Boeremag parole: ‘Nothing special’ about hush-hush release

Marizka Coetzer

The Department says the two have served their time, while a political analyst says the country has bigger problems than two aged terrorists.

Members of the Boeremag at the North Gauteng High Court on October 29, 2013, in Pretoria, South Africa. The members of the Boeremag were convicted of high treason and given jail terms between 5 and 30 years. (Photo by Gallo Images / Foto24 / Theana Breugem)

There is nothing special about the hush-hush release of two of the members of the white supremacist terrorist group, the Boeremag last year.
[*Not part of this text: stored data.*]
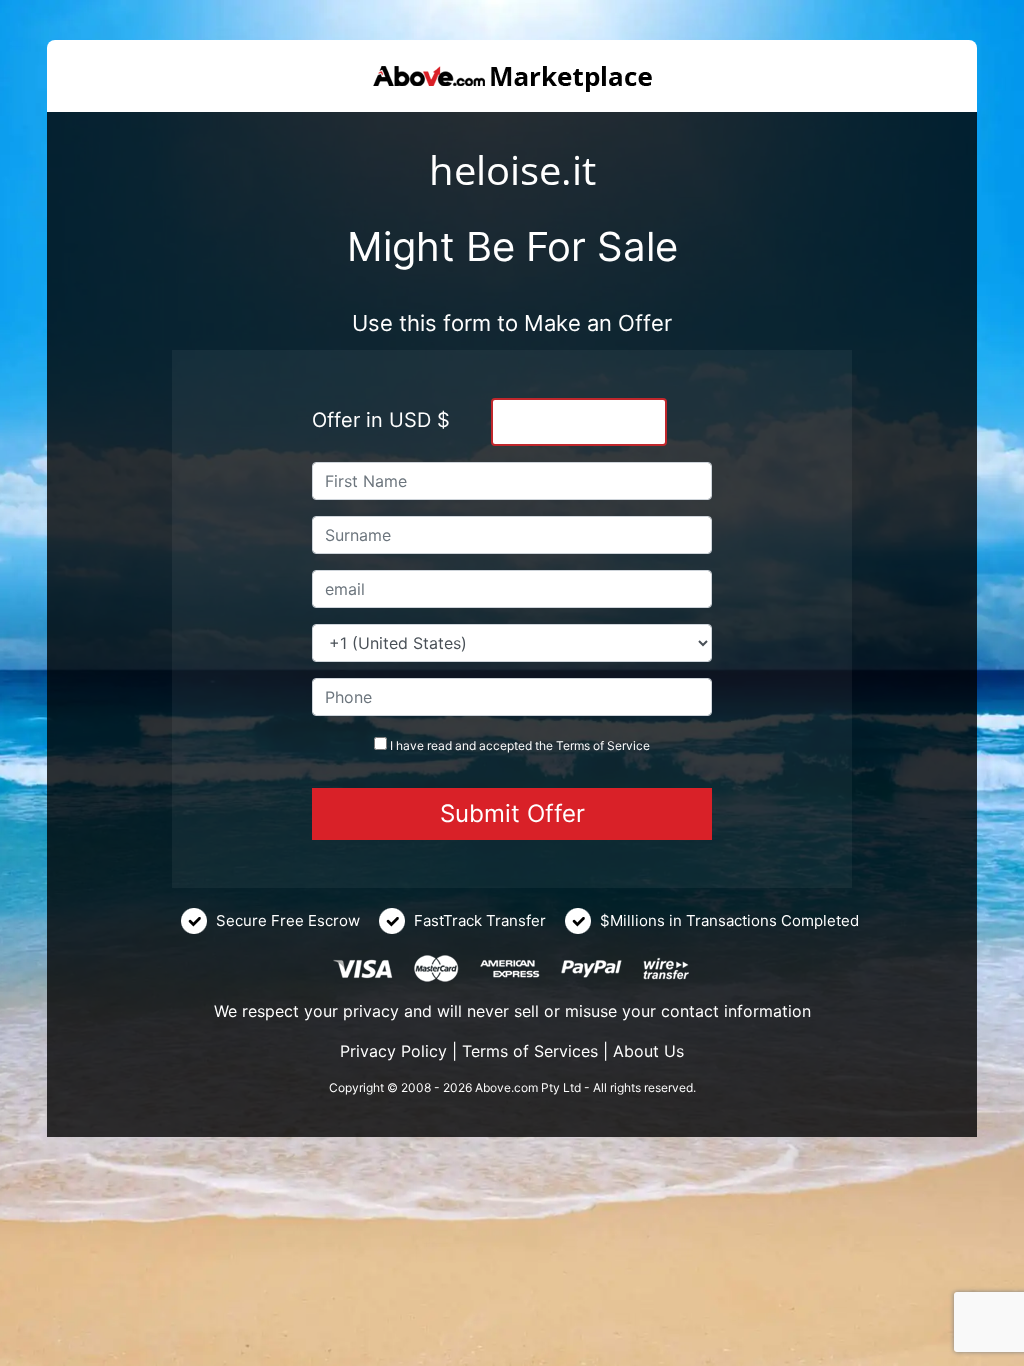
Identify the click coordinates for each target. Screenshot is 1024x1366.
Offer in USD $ (381, 420)
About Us (648, 1051)
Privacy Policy (393, 1051)
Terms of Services (530, 1051)
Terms (573, 745)
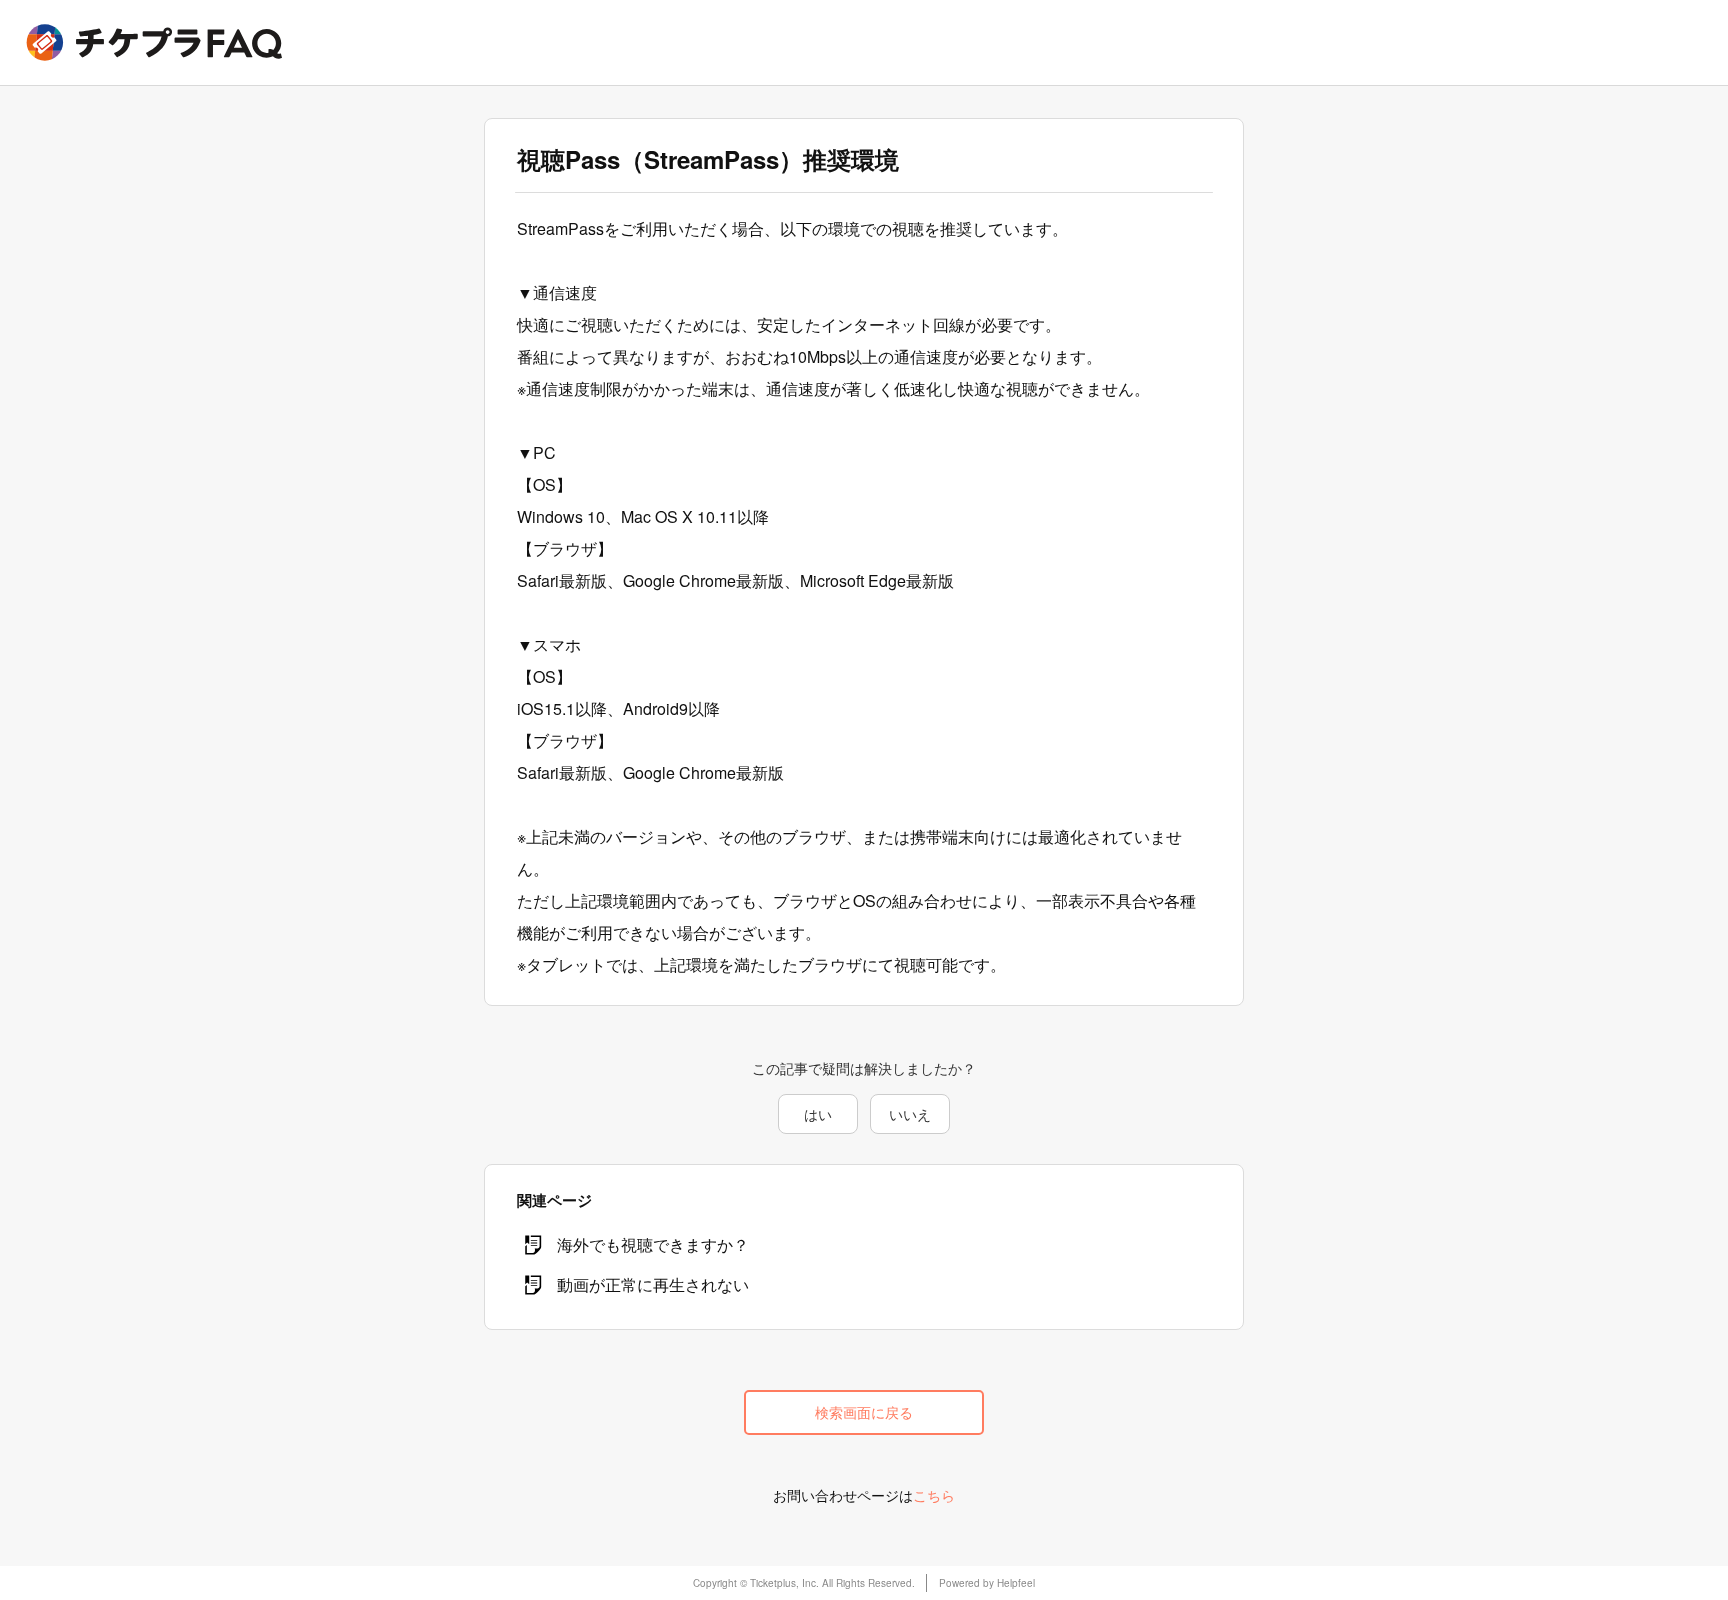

The bomb maker Kobus Pretorius and his father, Dr Lets Pretorius were released last year, after being sentenced in October 2013 following a decade-long trail.

The Boeremag was accused of planting various bombs, and conspiring to plant more, in a campaign to destabilise the country by attempting to bring about a race war in 2002.

The group’s plans included blowing up several targets, the premeditated murder of then-president Nelson Mandela with a land mine, and the creation of chaos and bloodshed throughout the country.

In 2013 Judge Eben Jordaan sentenced the two brothers Wilhelm, and Johan Pretorius and to 25 years’ effective imprisonment, and their father to 20 years’ effective imprisonment for their role in a right-wing coup plot to overthrow the African National Congress (ANC) government.

Younger brother Kobus confessed to his role as a master bomb maker, and apologised for what he did after turning his back on his family, but still earned himself a 20 years sentence.

PRETORIA, SOUTH AFRICA – OCTOBER 29: Kobus Pretorius at the North Gauteng High Court on October 29, 2013, in Pretoria, South Africa. The members of the Boeremag were convicted of high treason and given jail terms between 5 and 30 years. (Photo by Gallo Images / Foto24 / Brendaon Croft)

‘Nothing special’

Singabakho Nxumalo, spokesperson for the Department of Correctional Services, said there is nothing special about the release of the two Boeremag members.

Nxumalo did not want to disclose when the duo was released last year. He said like all the other inmates, an internal parole process was followed.

“When they are due for parole consideration the parole board decides the placement of the inmate,” Nxumalo explained.

Nxumalo added there is nothing special in this release.

“They were due for consideration of parole at the right time and considered for placement,” Nxumalo said.

Little harm

Political analyst Ralph Mathekga also said he does not see what harm the released members could cause.“They have aged and I don’t see any concerns,” Mathekga said.

He added that it is a waste to keep older inmates who have served their time and shown accountability in jail.

“What purpose does it serve keeping them inside when they can be intertemporal,” Mathekga said.

He said like many things from the past the release of these two Boeremag members is perhaps one of those things that everybody would just like to move away from.

“I would imagine South Africans have much greater challenges,” concluded.